Brendan wrote:while not returning from "do_a_task_switch()" into a known state may be a little more complex, it's unecessary and there are (or can be) reasons not to.
Unnecessary to do what? Return to an unknown state?
I'd better define what I mean by unknown state. I agree that, at run time, in the absence of weird subtle bugs like the EOI problem, things will work ok with your scheme. When you switch from thread A to thread B, thread B returns from do_a_task_switch() seemingly in the same state as when it entered it. However, from the kernel developer's point of view, it is now impossible to statically analyze the control flow inside the kernel just by looking at the code. Every time you see a call to do_a_task_switch(), you as the developer reading the code, have no idea what will happen next (in terms of time, not in terms of what will happen on that thread at some point in the future when it gets switched to again).

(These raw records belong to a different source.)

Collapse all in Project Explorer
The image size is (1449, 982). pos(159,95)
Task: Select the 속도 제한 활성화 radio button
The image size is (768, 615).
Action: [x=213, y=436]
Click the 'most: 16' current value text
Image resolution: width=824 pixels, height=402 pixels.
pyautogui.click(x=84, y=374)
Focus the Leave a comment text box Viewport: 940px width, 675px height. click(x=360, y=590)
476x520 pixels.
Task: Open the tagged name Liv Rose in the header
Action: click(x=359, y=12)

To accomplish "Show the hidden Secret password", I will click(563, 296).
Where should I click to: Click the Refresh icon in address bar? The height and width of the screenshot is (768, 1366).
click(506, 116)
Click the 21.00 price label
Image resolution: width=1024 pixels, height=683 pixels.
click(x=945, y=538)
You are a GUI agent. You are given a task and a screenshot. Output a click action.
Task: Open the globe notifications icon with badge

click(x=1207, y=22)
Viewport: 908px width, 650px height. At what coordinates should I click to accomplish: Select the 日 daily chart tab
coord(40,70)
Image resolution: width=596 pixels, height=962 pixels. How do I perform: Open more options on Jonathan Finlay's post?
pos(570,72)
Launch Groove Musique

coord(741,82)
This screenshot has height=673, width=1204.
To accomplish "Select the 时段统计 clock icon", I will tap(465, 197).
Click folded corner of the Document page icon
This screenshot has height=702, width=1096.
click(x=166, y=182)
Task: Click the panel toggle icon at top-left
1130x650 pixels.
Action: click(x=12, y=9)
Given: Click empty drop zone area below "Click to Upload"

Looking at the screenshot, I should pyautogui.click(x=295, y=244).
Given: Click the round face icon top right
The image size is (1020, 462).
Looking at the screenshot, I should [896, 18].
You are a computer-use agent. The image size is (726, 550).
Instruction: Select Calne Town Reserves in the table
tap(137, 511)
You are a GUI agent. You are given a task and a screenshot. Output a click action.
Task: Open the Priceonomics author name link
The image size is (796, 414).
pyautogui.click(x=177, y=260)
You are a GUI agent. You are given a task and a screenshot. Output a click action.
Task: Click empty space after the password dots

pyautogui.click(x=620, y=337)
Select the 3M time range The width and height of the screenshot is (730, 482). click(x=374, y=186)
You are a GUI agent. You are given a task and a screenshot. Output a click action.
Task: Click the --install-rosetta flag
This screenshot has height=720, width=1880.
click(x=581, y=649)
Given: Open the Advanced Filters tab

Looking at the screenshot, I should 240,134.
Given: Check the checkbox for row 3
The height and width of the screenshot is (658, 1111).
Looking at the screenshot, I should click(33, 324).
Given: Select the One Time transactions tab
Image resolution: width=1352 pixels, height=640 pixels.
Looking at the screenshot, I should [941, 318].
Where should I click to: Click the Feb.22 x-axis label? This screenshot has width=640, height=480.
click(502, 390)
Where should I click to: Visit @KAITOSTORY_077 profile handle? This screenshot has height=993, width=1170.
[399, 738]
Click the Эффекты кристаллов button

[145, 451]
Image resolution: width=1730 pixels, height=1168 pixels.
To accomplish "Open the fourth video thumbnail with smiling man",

How about the page fault handler? The page fault itself causes you to enter the kernel, but if the page fault handler needs to load a page of data from disk (e.g. from swap space) then you have to do a thread switch before you return from the page fault handler.
IMO that's an odd way to implement any handler. I think of each handler/system call/interrupt as an event that potentially changes the state of a thread. At a high level, the control flow of an OS is a bunch of related concurrent event-driven state-machines. I'd rather model this in a more controlled manner, rather than relying on the state of some thread's kernel stack to "remember" what was happening when that thread was blocked for whatever reason.
In the page fault example in particular, I'd handle "hard" page faults (those requiring disk access) by putting the thread in a "page-fault-blocked" state and putting it on an appropriate queue. Next I'd set up a message to send to the appropriate file system or disk driver. Then I'd run the scheduler, which would pick the next task to run. The page fault handler would just iret to a new thread, like all the other handlers. Eventually, the in-page I/O request will complete, and the "page-fault-blocked" thread will be awoken. I see no reason to freeze the thread's state within the kernel itself at the moment you decide to block it.
But there are exceptions to this. One example would be a "get a message" system call, where the task blocks if no messages are currently available for the task. In this case "do_a_task_switch" is often called after checking if any messages are available, but before the "important thing" (or getting the message) takes place, and certainly not as the last thing before iret.
That's an example of a case where your scheme magically works because copying a message to the receiving thread's buffer is not really a critical operation the way sending an EOI is (i.e. -- it's something that could happen before iret, or could not, either way it doesn't bring the system down).
In my scheme, the thread makes a "get a message" system call. Immediately its most essential context (i.e. -- excluding FPU state but excluding system call parameter registers) is saved. This means that when its context is eventually restored, it will wake up seemingly at the moment that it made the system call, rather than somewhere in the middle of the kernel. This means that whoever delivers the message to that thread, whenever it happens, can copy the message to the thread's buffer and then switch to that thread on the way out of the kernel. If you were to read the code for the "get message" system call, you could tell statically where the control would go right up until the iret.
What is the advantage of your scheme...? Conversely, what is the disadvantage of my scheme? For that matter, which is more conventional?
At the time I had (unrelated) design problems with level triggered interrupts, and (more recently) interrupt latency problems that caused IRQ8 to be missed on some computers which led to the OS locking up/waiting forever (although this could be attributed to setting the RTC periodic timer's frequency too fast).
Did allowing nested interrupts fix this? If so, how? I briefly forgot that the kernel itself ought to deal with the timer in its own ISRs.